Une réplique cinglante est venue de Paris en réponse aux récentes déclarations d’un ancien président américain sur l’engagement des alliés au sein de l’OTAN. La ministre française chargée des forces armées a choisi un symbole fort pour répondre aux allégations selon lesquelles les troupes européennes seraient restées en retrait des combats, notamment en Afghanistan.

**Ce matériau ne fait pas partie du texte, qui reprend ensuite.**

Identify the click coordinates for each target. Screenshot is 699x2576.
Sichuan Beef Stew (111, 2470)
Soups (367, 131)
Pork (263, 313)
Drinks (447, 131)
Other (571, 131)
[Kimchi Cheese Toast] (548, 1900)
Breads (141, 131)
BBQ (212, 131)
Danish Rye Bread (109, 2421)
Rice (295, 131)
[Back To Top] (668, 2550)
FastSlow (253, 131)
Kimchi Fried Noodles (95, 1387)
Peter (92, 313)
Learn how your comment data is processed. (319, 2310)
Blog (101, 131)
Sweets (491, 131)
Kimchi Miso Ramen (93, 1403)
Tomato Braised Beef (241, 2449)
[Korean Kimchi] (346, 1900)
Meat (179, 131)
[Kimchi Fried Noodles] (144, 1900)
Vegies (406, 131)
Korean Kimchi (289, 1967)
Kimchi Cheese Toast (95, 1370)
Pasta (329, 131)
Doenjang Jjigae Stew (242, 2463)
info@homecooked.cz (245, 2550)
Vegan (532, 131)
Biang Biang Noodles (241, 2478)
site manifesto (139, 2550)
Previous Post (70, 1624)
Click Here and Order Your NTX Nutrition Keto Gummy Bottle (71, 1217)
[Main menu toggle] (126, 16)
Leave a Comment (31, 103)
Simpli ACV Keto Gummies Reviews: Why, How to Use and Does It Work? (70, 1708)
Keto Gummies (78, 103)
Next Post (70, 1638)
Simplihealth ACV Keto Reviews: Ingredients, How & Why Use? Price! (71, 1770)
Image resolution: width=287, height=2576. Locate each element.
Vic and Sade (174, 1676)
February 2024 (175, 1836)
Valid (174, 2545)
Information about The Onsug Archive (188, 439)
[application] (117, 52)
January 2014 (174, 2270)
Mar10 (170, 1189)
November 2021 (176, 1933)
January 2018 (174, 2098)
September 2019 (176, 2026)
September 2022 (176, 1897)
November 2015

Sur les réseaux sociaux, elle a partagé une image puissante : les cercueils des soldats français tombés lors de l’embuscade d’Uzbin en 2008, lors d’une cérémonie aux Invalides. Accompagnant cette image, un message rappelle les faits historiques. « En Afghanistan, la France s’est engagée dès 2001 aux côtés de ses alliés, après l’activation de l’article 5 du Traité de l’Atlantique Nord », a-t-elle écrit, soulignant que quatre-vingt-dix militaires français y ont perdu la vie et que de nombreux autres ont été blessés. « Nous nous souvenons de leur sacrifice qui impose le respect », a-t-elle ajouté, sans jamais citer directement l’auteur des propos controversés.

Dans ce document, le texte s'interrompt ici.